There is a saying that all politics is local. This can also be said about emergency cardiovascular health care.

There is no question that medical centers such as the Mayo Clinic and the Texas Heart Institute have reputations for excellence in the treatment of cardiovascular diseases. That is of little help, however, when your abdominal aneurysm ruptures as you are exiting the causeway in Mandeville, when your leg gets white, cold, and extremely painful while you are shopping in Covington, when your arm becomes numb and paralyzed as you watch television, or when you develop severe chest pain at a local restaurant!

At those defining, life-changing, and, unfortunately, sometimes life-ending moments, the Mayo Clinic, the Texas Heart Institute, and even Tulane Medical Center, Ochsner Foundation Hospital and East Jefferson General Hospital, are of little relevance. What is important is the quality of the local health care system. Can it handle your acute cardiovascular emergency?

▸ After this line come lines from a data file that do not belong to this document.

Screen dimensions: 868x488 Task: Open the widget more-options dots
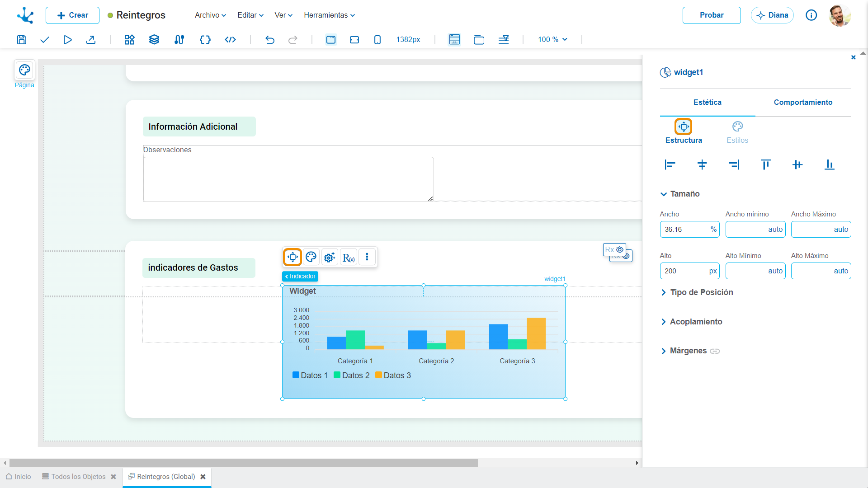[x=367, y=257]
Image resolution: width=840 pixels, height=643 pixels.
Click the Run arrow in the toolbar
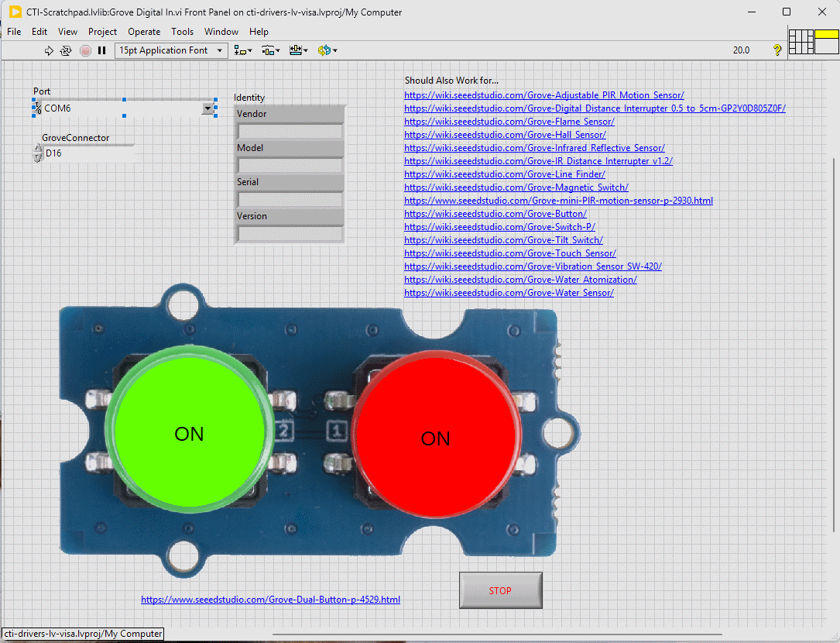pyautogui.click(x=49, y=50)
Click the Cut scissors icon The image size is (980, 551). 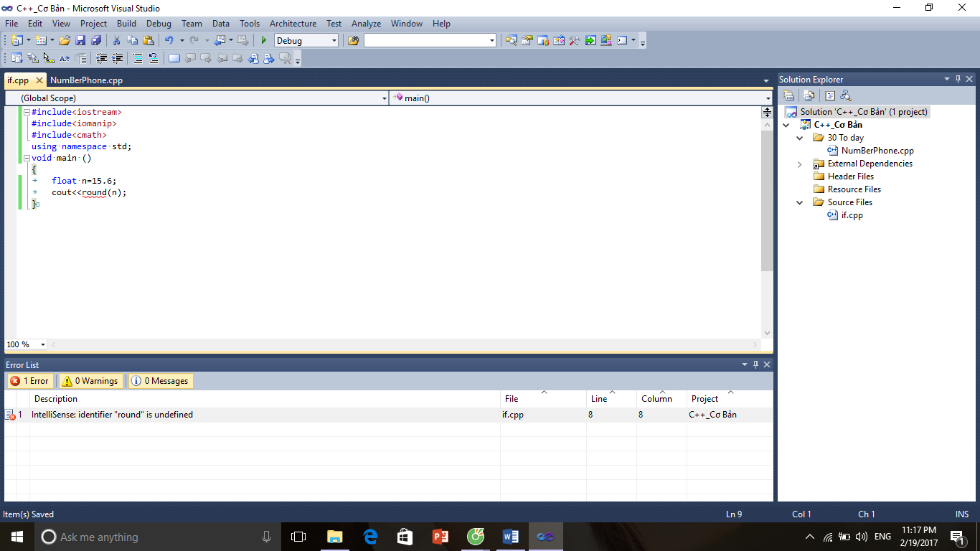[116, 41]
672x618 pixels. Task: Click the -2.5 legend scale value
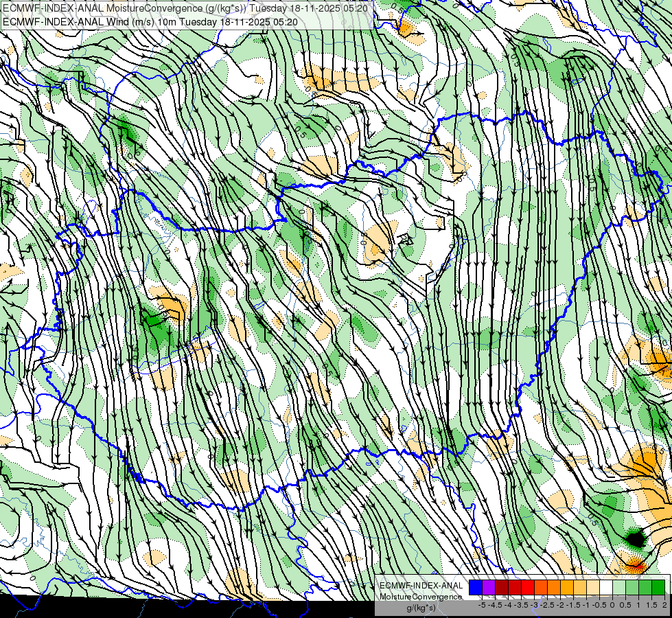click(547, 605)
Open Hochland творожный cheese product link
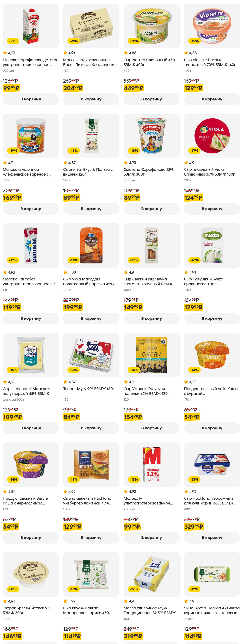The image size is (245, 644). click(210, 501)
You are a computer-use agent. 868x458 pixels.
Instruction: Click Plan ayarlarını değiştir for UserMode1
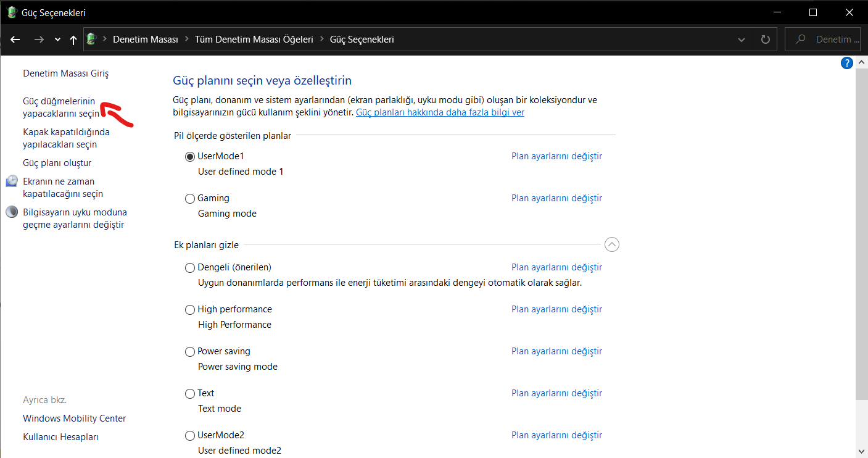[x=556, y=156]

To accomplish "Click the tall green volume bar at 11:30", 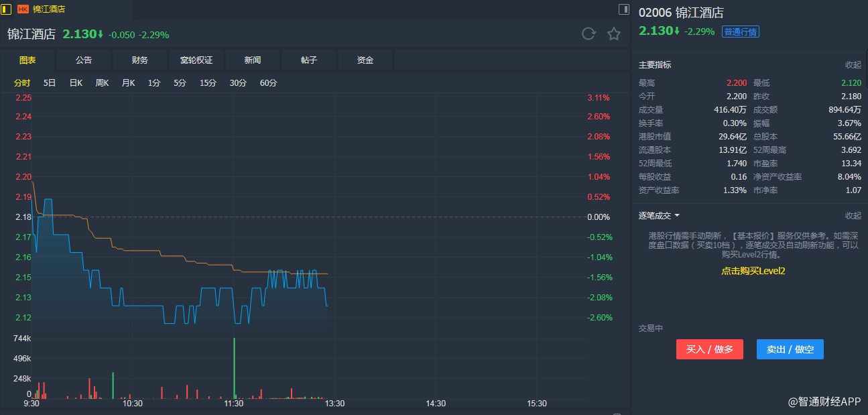I will point(235,367).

Many years ago, the northshore undoubtedly lagged behind New Orleans in the treatment of cardiovascular disease. When I began my practice in Covington two decades ago, heart attacks were treated conservatively with morphine, bed rest, cardiovascular monitoring, oxygen and other measures. Physicians did an excellent job of treating patients with the available resources. Those patients who survived or were critical, however, had to be transferred to the southshore for further care or evaluation. A limited amount of extremity arterial bypass surgery was performed, but the peripheral arteriograms needed to plan those bypasses were frequently performed across the lake. In the early 1980s, peripheral arteriogram suites became available locally, followed by cardiac catheterization labs in the mid-80s.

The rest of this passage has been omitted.